横浜町の風力発電の現状と今後の展開
〔1〕横浜町の風力発電の現状
今回の横浜町から横浜市への再エネの供給は、脱炭素化時代の電力供給システムの新しいモデルとして注目されている。現在、横浜町も、全国の多くの自治体と同じように、「少子高齢化や人口減少に続き、財政的にも厳しい状況」が続いている。
このような現状を打開するうえで、
- 比較的安価な土地を大量に保有し、風力や太陽光などの再エネ設備を容易に設置できる地方の市町村と、
- 再エネで発電した電力の需要が増大しているが、設備を設置する土地がない大都市が相互に連携して、
エネルギー問題に取り組むことは、長期的に安定したまちづくりを推進していくうえで、重要な視点となってきた。

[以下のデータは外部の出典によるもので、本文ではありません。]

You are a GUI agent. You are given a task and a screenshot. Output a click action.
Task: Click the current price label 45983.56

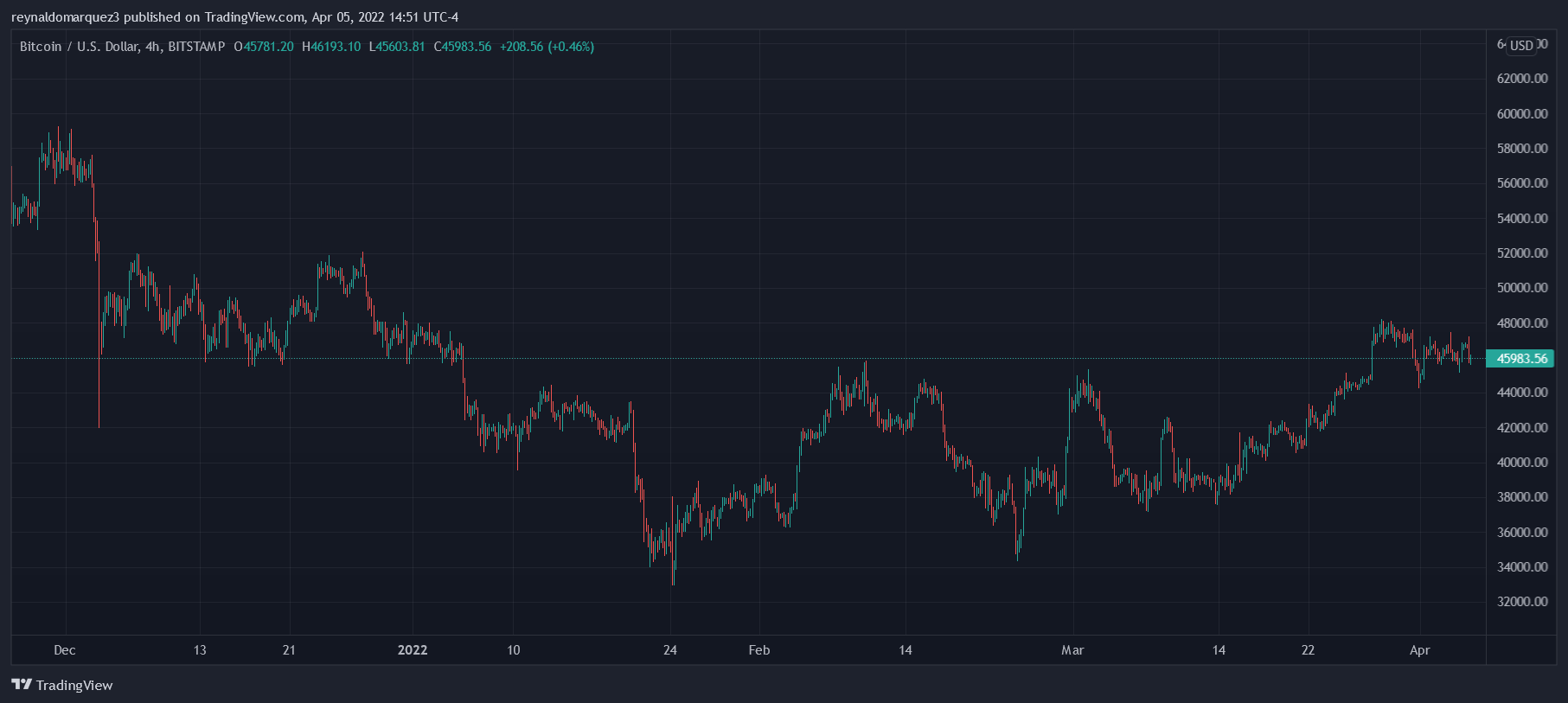point(1520,359)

現在、「総合戦略」と「再エネ基本計画」のもとに事業化し、推進している、写真3や写真4、表7に示す横浜町雲雀平(ひばりだいら)風力発電所は、順調に稼働している。
写真3 横浜町雲雀平(ひばりだいら)風力発電所の外観
出所 編集部撮影、作成
写真4 横浜町雲雀平風力発電機14基の全体配置図(左が陸奥湾側。右下の黄色い線は2万2000Vの構内送電線)
出所 編集部撮影(横浜町雲雀平風力発電所概要の説明看板より)
〔2〕地方自治体と大都市の連携によって実現する未来の姿
横浜町の野坂町長は、「横浜町は、これを契機に、地場特有の強い風を利用する風力発電を横浜町のエネルギー戦略として更に推進していきます。すでに、2年後の2021年4月の運用開始に向けて、3600kW×12基=43,200kW(43.2MW)の計画を推進しています。風力によるクリーンな「デンキ」を新しい特産物として育成し、次世代のまちおこしとして強力に推進していきます」と締めくくった。
その先に、横浜町の全世帯が「再エネ電力でまかなわれる日」も現実のものとなってきた。さらに、再エネの主力電源化が、地方自治体と大都市の連携によって実現できる未来の姿も見えてきた。
表7 横浜町雲雀平(ひばりだいら)風力発電所の概要
※1 https://www.enercon.de/en/products/ep-2/e-82/
※2 設備利用率:発電設備が「フルに稼働した場合の発電量」に比べて何%の発電量であるのかを示す数値。経済産業省では、例えば陸上風力発電が20%、洋上風力発電が30%などの指標(注:技術の進歩によって変動する)が示されている。この数値が高いほど、その設備を有効利用している(発電量の比率を示す数値が高い)ことになる。これに対して稼働率(%)という用語もあるが、稼働率は、(発電量には関係なく)風が少ない日も風が多い日も、とにかく設備が稼働していた時間を%で示したもの。